Phase 5 – Publisher & agent path (optional but powerful)

12. Query with leverage
Your pitch becomes:

Previously published novelist and award-winning RPG designer seeking representation…

That line opens doors.

13. Attend pitch events

  • Online agent pitch days
  • Publisher open calls
  • Game publisher submission periods

You’re already closer than most people who dream about this stuff. The next step is just making the industry aware you exist.


STEP THREE - Reflect on the plan and your performance


REFLECTIONS

Initial comments

I feel very encouraged to learn I am a starting pro and not starting at zero. Still, lots of work to be done while juggling family and the day job.

 

Phase 1 – I have done so so with this and need to turn this into a routine, as well as organize my presence better.

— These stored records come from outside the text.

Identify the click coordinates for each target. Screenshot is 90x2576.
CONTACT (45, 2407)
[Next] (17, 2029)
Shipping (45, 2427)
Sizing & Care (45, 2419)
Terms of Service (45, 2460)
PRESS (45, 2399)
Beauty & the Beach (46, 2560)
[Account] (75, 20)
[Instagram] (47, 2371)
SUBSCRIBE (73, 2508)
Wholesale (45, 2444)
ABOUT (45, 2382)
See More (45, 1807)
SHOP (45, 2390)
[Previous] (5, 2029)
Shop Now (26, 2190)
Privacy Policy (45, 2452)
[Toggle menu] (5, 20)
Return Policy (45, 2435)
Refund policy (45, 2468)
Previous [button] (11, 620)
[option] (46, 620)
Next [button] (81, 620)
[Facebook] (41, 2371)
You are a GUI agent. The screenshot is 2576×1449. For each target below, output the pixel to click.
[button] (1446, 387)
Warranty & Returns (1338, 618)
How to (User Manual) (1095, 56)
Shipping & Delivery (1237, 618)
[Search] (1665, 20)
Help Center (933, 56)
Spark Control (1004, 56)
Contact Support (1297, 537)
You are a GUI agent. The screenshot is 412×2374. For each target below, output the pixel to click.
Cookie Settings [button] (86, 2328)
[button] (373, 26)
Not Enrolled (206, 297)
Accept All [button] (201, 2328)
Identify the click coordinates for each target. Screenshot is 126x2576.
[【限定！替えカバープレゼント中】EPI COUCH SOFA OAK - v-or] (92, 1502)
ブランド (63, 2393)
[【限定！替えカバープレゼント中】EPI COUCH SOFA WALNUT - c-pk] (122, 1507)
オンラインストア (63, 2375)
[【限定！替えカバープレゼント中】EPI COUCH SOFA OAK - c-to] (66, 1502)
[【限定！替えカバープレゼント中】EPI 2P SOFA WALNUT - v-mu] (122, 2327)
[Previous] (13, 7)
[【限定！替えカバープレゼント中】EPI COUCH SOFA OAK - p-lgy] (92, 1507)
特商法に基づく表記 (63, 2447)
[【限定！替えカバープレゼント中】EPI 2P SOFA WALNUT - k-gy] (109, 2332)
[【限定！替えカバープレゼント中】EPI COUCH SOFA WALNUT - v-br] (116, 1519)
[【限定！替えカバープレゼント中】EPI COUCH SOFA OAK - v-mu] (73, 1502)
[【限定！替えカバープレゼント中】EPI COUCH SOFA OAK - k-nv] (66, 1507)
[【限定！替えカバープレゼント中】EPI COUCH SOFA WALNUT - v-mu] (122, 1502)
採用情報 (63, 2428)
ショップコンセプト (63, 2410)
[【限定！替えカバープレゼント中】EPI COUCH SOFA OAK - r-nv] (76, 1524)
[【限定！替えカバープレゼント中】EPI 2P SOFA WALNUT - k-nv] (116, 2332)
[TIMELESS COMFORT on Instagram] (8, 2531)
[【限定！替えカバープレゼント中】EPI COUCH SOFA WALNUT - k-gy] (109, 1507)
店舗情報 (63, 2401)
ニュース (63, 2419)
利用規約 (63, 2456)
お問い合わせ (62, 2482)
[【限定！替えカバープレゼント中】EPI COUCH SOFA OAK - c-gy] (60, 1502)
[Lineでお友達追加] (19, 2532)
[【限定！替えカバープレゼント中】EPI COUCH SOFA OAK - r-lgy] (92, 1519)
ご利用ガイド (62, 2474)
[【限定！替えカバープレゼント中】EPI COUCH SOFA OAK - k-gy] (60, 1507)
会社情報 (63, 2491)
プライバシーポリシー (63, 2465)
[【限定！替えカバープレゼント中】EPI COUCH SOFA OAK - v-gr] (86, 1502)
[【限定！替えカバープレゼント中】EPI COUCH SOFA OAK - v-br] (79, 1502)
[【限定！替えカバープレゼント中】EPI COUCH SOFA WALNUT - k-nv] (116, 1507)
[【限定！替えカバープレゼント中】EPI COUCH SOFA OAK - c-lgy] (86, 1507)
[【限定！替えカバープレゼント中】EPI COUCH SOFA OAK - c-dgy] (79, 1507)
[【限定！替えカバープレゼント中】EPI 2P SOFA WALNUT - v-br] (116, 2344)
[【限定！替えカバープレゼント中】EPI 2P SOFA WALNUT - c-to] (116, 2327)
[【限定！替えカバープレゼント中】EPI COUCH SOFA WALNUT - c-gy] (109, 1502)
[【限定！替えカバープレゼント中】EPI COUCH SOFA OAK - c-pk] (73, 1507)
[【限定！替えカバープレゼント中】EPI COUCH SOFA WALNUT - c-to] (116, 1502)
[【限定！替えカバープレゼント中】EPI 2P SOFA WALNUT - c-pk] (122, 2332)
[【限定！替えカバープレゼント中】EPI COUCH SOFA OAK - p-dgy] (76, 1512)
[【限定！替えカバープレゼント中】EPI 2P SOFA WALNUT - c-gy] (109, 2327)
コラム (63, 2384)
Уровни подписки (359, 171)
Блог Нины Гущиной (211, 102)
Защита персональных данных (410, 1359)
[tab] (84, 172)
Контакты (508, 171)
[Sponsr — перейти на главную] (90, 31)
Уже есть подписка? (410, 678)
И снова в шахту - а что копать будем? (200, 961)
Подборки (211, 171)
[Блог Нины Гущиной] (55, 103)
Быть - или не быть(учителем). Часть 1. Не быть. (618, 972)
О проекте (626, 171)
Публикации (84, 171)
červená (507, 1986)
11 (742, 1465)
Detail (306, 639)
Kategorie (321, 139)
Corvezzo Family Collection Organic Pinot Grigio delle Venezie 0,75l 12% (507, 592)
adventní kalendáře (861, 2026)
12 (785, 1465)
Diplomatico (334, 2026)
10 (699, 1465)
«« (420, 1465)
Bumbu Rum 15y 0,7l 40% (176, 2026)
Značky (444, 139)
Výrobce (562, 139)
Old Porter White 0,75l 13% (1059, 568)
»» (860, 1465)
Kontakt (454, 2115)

Phase 2 – Some great ideas here, such as what I learned from mistakes. Doing alright here, have to restart X even though I hate Elon Musk.

 

Phase 3 – I just started making connections so have to keep momentum up. Just did a live session at a game shop in Vancouver, but need to go to events. Still, I will avoid the USA for now.

 

Phase 4 – I’ve been on podcasts, need to package myself better.

Phase 5 – I’ve made some connections with industry, but seems hard to get into. I plan to publish independently first, but would be up for working for a game design company after that.

 

Overall, the advice is a solid A. My performance is B+, so I need to catch up!